Tout cela s’organise. Et donc pour l’Education Nationale, il importe de détériorer les conditions : d’alourdir la charge de travail, de supprimer et fragiliser les postes, de surcharger les classes, de s’assurer d’une rémunération indigne des personnels, de généraliser, tant par des réformes trompeuses que par la mascarade d’examens de façade, la perte de sens du métier pour ceux qui enseignent, comme la perte de la finalité des enseignements pour ceux à qui ils sont dispensés. Il importe de créer les conditions de la pénurie d’enseignants que l’on pousse au départ ou que l’on dissuade d’entrer dans un métier profondément, symboliquement, matériellement dévalorisé.

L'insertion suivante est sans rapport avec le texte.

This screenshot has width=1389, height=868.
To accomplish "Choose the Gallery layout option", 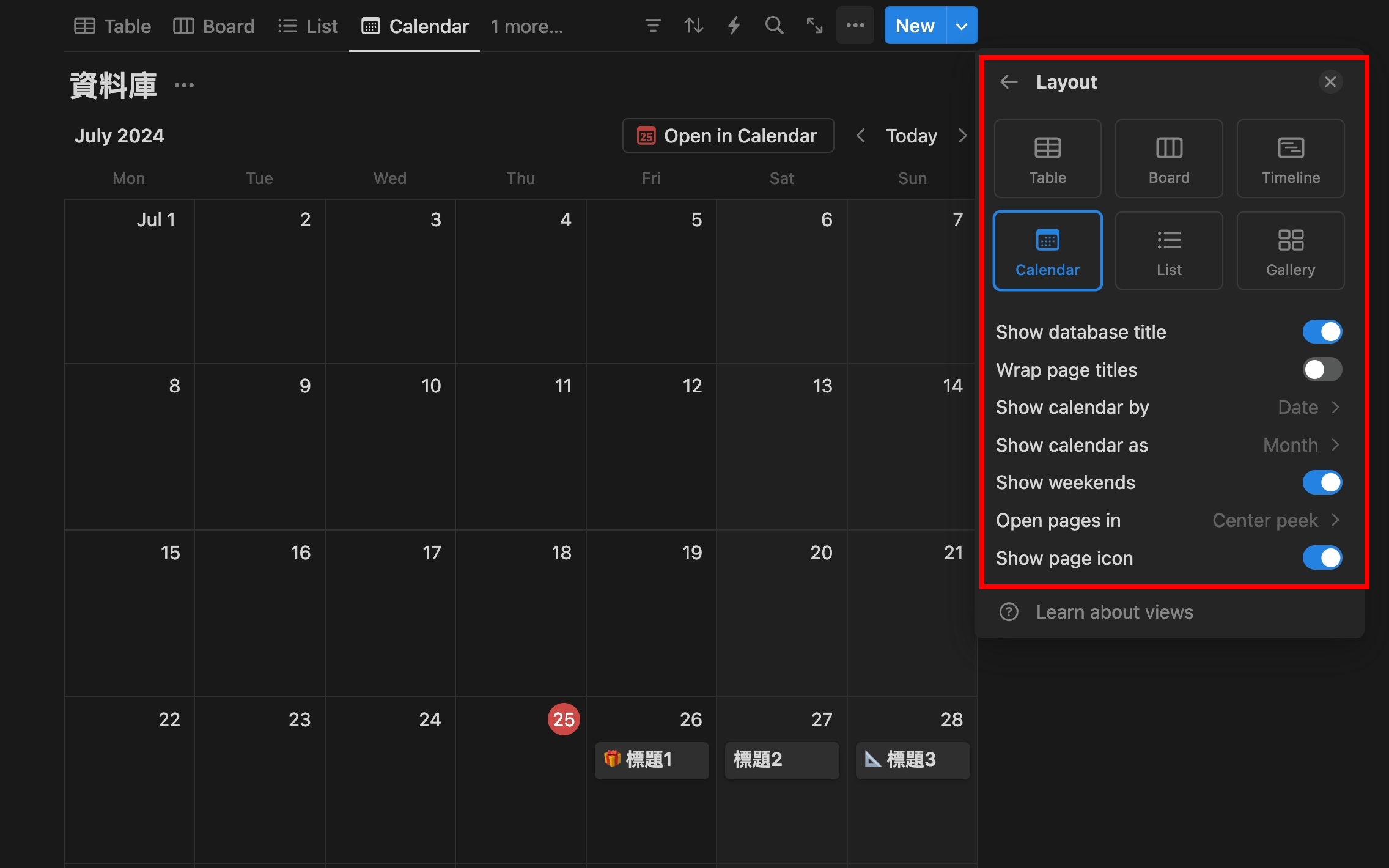I will tap(1290, 251).
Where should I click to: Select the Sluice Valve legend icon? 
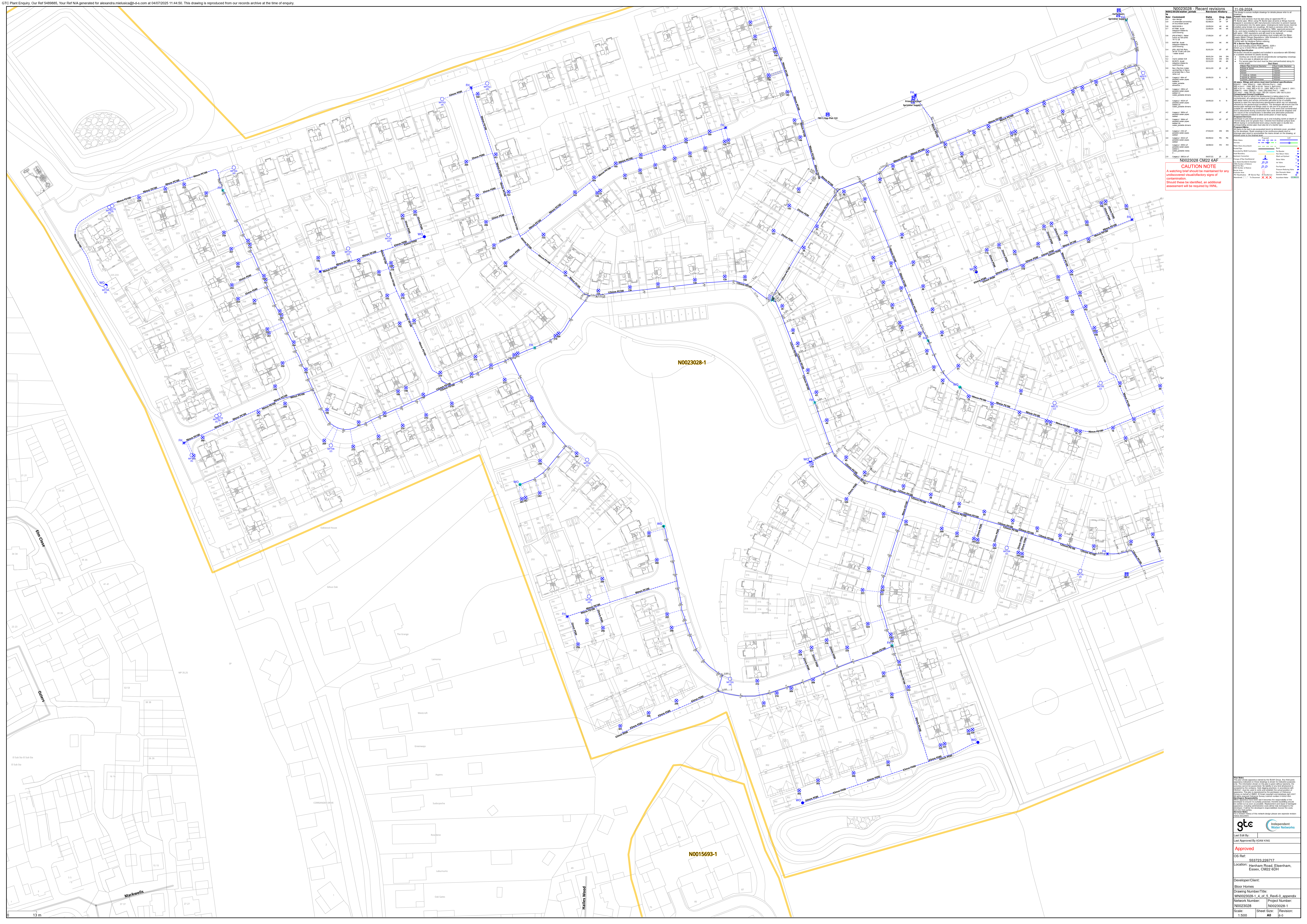point(1298,161)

Et le petit personnel dans tout ça ? On se gardera de lui poser la question de confiance car il risquerait de ne pas apporter les réponses attendues ! C’est qu’il perçoit bien l’effondrement en cours, c’est qu’il risquerait de réclamer comme le SNES-FSU un plan d’urgence.
Et en effet, nous réclamons des moyens budgétaires afin de créer postes et classes en nombre suffisant pour le service public accomplisse sa mission. Nous réclamons qu’on rende au métier dignité et attractivité, par le rattrapage du déclassement salarial installé au fil du temps, par la refonte des grilles indiciaires, par le retour à des décharges de service pour ceux que la profession accueille. Nous réclamons la remise à plat de réformes, en premier lieu celle du triptyque lycée–baccalauréat-parcoursup, dont la visée est d’installer la concurrence de tous contre tous, la sélection et le tri social.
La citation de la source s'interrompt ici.